### TRY IT
Could you please repeat the data below word for word?

### SUPPLIED DATA
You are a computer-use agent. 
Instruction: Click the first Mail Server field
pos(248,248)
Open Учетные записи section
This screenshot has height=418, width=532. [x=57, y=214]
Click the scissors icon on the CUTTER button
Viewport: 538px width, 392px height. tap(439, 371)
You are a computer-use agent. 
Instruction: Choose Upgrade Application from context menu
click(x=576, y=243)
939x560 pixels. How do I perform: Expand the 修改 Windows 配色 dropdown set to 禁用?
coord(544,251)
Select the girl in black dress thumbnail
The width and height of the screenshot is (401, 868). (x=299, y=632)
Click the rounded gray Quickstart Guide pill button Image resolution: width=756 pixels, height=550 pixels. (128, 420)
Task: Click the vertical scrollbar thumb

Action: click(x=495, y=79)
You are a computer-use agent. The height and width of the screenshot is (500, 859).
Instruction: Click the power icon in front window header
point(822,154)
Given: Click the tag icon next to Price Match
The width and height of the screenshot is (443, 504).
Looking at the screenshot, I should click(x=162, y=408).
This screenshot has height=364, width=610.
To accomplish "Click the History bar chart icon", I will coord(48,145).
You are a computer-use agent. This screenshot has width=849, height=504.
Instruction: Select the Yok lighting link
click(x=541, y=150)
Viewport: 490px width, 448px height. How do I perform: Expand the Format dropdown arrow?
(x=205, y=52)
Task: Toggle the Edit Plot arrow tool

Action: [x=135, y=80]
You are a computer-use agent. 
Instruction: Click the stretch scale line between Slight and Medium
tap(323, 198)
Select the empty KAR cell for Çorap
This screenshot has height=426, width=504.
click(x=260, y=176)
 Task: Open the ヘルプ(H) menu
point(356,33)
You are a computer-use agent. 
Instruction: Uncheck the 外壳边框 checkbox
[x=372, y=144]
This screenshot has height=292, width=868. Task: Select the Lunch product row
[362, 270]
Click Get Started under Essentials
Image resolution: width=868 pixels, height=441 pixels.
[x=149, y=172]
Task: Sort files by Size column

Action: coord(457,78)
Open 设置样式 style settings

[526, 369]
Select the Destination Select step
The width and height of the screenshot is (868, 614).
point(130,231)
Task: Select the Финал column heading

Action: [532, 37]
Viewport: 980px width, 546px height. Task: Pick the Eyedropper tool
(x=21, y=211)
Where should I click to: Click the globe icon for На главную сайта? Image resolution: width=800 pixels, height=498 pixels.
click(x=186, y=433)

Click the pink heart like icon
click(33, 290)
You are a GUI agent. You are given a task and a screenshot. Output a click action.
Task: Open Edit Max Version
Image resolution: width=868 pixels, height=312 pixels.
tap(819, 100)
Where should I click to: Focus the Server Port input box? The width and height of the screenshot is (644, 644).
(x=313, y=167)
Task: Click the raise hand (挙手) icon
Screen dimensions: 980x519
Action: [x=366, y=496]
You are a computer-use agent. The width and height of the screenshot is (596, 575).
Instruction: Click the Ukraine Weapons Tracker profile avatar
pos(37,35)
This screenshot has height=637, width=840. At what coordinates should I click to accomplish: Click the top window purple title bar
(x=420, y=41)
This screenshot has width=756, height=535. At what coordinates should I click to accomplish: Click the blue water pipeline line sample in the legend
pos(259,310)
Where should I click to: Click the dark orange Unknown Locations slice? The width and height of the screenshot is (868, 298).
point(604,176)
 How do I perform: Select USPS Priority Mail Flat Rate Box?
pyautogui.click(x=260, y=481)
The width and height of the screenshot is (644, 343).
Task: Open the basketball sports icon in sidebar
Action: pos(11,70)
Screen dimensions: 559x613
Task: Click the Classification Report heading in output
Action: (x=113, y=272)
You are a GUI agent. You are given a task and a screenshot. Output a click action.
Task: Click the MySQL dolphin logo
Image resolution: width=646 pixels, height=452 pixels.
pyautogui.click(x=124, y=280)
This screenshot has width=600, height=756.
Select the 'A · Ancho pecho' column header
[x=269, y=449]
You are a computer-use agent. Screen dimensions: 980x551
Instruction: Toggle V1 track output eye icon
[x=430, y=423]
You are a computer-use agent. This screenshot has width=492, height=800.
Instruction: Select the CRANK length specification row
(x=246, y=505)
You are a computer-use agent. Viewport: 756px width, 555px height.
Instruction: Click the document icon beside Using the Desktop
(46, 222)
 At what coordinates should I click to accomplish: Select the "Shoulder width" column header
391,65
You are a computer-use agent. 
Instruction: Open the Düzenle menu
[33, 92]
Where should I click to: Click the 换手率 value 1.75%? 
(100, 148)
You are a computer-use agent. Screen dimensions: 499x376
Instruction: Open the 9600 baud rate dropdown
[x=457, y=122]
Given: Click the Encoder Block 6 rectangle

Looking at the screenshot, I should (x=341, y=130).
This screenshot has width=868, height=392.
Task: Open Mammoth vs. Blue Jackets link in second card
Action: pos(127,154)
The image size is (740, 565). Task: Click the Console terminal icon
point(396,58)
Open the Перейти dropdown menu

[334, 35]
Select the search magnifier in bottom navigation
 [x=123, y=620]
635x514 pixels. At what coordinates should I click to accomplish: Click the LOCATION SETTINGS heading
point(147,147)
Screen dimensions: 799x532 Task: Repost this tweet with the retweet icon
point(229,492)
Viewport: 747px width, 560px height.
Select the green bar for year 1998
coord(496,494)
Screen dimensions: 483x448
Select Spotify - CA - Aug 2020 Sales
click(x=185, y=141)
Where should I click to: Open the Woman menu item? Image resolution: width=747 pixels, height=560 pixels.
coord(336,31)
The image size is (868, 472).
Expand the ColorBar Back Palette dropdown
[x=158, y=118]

### COMPLETED TASK
You are a computer-use agent. 
Instruction: Click the first Mail Server field
pos(248,248)
Open Учетные записи section
This screenshot has height=418, width=532. [x=57, y=214]
Click the scissors icon on the CUTTER button
Viewport: 538px width, 392px height. tap(439, 371)
You are a computer-use agent. 
Instruction: Choose Upgrade Application from context menu
click(x=576, y=243)
939x560 pixels. How do I perform: Expand the 修改 Windows 配色 dropdown set to 禁用?
coord(544,251)
Select the girl in black dress thumbnail
The width and height of the screenshot is (401, 868). (x=299, y=632)
Click the rounded gray Quickstart Guide pill button Image resolution: width=756 pixels, height=550 pixels. (128, 420)
Task: Click the vertical scrollbar thumb

Action: click(x=495, y=79)
You are a computer-use agent. The height and width of the screenshot is (500, 859).
Instruction: Click the power icon in front window header
point(822,154)
Given: Click the tag icon next to Price Match
The width and height of the screenshot is (443, 504).
Looking at the screenshot, I should click(x=162, y=408).
This screenshot has height=364, width=610.
To accomplish "Click the History bar chart icon", I will coord(48,145).
You are a computer-use agent. This screenshot has width=849, height=504.
Instruction: Select the Yok lighting link
click(x=541, y=150)
Viewport: 490px width, 448px height. How do I perform: Expand the Format dropdown arrow?
(x=205, y=52)
Task: Toggle the Edit Plot arrow tool

Action: [x=135, y=80]
You are a computer-use agent. 
Instruction: Click the stretch scale line between Slight and Medium
tap(323, 198)
Select the empty KAR cell for Çorap
This screenshot has height=426, width=504.
click(x=260, y=176)
 Task: Open the ヘルプ(H) menu
point(356,33)
You are a computer-use agent. 
Instruction: Uncheck the 外壳边框 checkbox
[x=372, y=144]
This screenshot has height=292, width=868. Task: Select the Lunch product row
[362, 270]
Click Get Started under Essentials
Image resolution: width=868 pixels, height=441 pixels.
[x=149, y=172]
Task: Sort files by Size column

Action: coord(457,78)
Open 设置样式 style settings

[526, 369]
Select the Destination Select step
The width and height of the screenshot is (868, 614).
point(130,231)
Task: Select the Финал column heading

Action: [532, 37]
Viewport: 980px width, 546px height. Task: Pick the Eyedropper tool
(x=21, y=211)
Where should I click to: Click the globe icon for На главную сайта? Image resolution: width=800 pixels, height=498 pixels.
click(x=186, y=433)

Click the pink heart like icon
click(33, 290)
You are a GUI agent. You are given a task and a screenshot. Output a click action.
Task: Open Edit Max Version
Image resolution: width=868 pixels, height=312 pixels.
tap(819, 100)
Where should I click to: Focus the Server Port input box? The width and height of the screenshot is (644, 644).
(x=313, y=167)
Task: Click the raise hand (挙手) icon
Screen dimensions: 980x519
Action: [x=366, y=496]
You are a computer-use agent. The width and height of the screenshot is (596, 575).
Instruction: Click the Ukraine Weapons Tracker profile avatar
pos(37,35)
This screenshot has height=637, width=840. At what coordinates should I click to accomplish: Click the top window purple title bar
(x=420, y=41)
This screenshot has width=756, height=535. At what coordinates should I click to accomplish: Click the blue water pipeline line sample in the legend
pos(259,310)
Where should I click to: Click the dark orange Unknown Locations slice? The width and height of the screenshot is (868, 298).
point(604,176)
 How do I perform: Select USPS Priority Mail Flat Rate Box?
pyautogui.click(x=260, y=481)
The width and height of the screenshot is (644, 343).
Task: Open the basketball sports icon in sidebar
Action: pos(11,70)
Screen dimensions: 559x613
Task: Click the Classification Report heading in output
Action: (x=113, y=272)
You are a GUI agent. You are given a task and a screenshot. Output a click action.
Task: Click the MySQL dolphin logo
Image resolution: width=646 pixels, height=452 pixels.
pyautogui.click(x=124, y=280)
This screenshot has width=600, height=756.
Select the 'A · Ancho pecho' column header
[x=269, y=449]
You are a computer-use agent. Screen dimensions: 980x551
Instruction: Toggle V1 track output eye icon
[x=430, y=423]
You are a computer-use agent. This screenshot has width=492, height=800.
Instruction: Select the CRANK length specification row
(x=246, y=505)
You are a computer-use agent. Viewport: 756px width, 555px height.
Instruction: Click the document icon beside Using the Desktop
(46, 222)
 At what coordinates should I click to accomplish: Select the "Shoulder width" column header
391,65
You are a computer-use agent. 
Instruction: Open the Düzenle menu
[33, 92]
Where should I click to: Click the 换手率 value 1.75%? 
(100, 148)
You are a computer-use agent. Screen dimensions: 499x376
Instruction: Open the 9600 baud rate dropdown
[x=457, y=122]
Given: Click the Encoder Block 6 rectangle

Looking at the screenshot, I should (x=341, y=130).
This screenshot has width=868, height=392.
Task: Open Mammoth vs. Blue Jackets link in second card
Action: pos(127,154)
The image size is (740, 565). Task: Click the Console terminal icon
point(396,58)
Open the Перейти dropdown menu

[334, 35]
Select the search magnifier in bottom navigation
 [x=123, y=620]
635x514 pixels. At what coordinates should I click to accomplish: Click the LOCATION SETTINGS heading
point(147,147)
Screen dimensions: 799x532 Task: Repost this tweet with the retweet icon
point(229,492)
Viewport: 747px width, 560px height.
Select the green bar for year 1998
coord(496,494)
Screen dimensions: 483x448
Select Spotify - CA - Aug 2020 Sales
click(x=185, y=141)
Where should I click to: Open the Woman menu item? Image resolution: width=747 pixels, height=560 pixels.
coord(336,31)
The image size is (868, 472).
Expand the ColorBar Back Palette dropdown
[x=158, y=118]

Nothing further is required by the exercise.